The Beach Boys’ ever-present influence on dream-pop is something that’s somehow stuck through the years, despite their inactivity today. Good Nature is, seemingly, no different: it’s summer-y guitar rhythms and light-and-easy glaze something that really sets Good Nature apart from the rest of Turnover’s work, even post-shift to the dizzying indie-pop that defines their music in its current form. It’s crafty art-pop with lyrical storytelling in the front-and-centre.

Turnover - Altogether (2019)


Altogether, Turnover’s new album, represents another shift for the band, but this time, in a different way to those explored in the past. This time, although their band has changed its member makeup - guitarist Eric Soucy left the group shortly after the release of their last record, turning it into a trio - and their sound veers into new paths, it’s come off the back of band-within changes, and a changing recording style that allowed new ideas and a renowned sense of experimentalism to come into play. It’s the band’s most collaborative and connected work to date despite them now living on opposite coasts of the US (Getz now lives in Northern California), and while it feels somewhat of a cop-out to say that Altogether features the band sounding closer than ever - it totally does.

Opening with a lo-fi jazz entrance that turns into something more characteristically Turnover later on, Altogether feels the coming together of Turnover’s work thus far and the bright, yet unforeseen future that’s held by a band so bent on experimentalism, creativity and versatility. Still In Motion blends soft-shaded horns with pacing guitar rhythms that on Much After Feeling shortly after, moulds into snappy percussion and psychedelic guitar that at times, feels like it could be plucked from Tame Impala’s Currents. Sending Me Right Back, meanwhile, toys with the incorporation of indie-funk and its crossover with dream-pop, while No Reply suffocates you with blanketing harmonies and vocal layers.
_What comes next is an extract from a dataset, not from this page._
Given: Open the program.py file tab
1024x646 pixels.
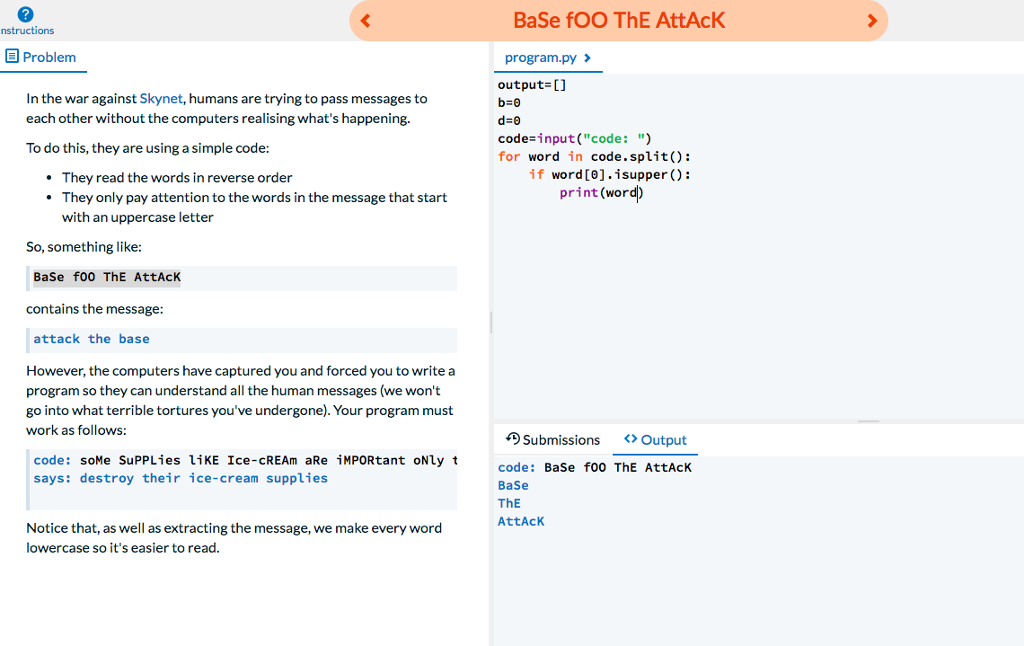Looking at the screenshot, I should tap(541, 57).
“On this record, more than in the past, we wanted to keep in mind the beauty of writing ‘popular music,’” says Getz on the record, explaining how their approach to songwriting reflects the album’s once-again changing sound. “By that, I mean music for people who don’t have the time to delve into the niches and find fringe artists, music for those of us who are busy with work or our families or whatever problems might be around. Music is real magic that can change people’s days and lives, and the more people listening and loving, the better.”

Nowadays, as Turnover continues to thrive in a time where indie-pop has seemingly fallen into a niche at the hands of streaming’s dominance of hip-hop and pop music, it’s their continual growth and evolution as a band that stands out. Not just have they gravitated to a dreamy, indie-pop sound after finding their footings in punk-rock and emo, they’re now uniting it with shadings that feel like possible paths for the future: indie-funk; pastel, guitar-backed pop; jazz-funk and the list goes on.

For Turnover - a band so reach with experimental minds and creativity - the possibilities are really quite endless.

Turnover's new album Altogether is out now via Run For Cover/Cooking Vinyl Australia.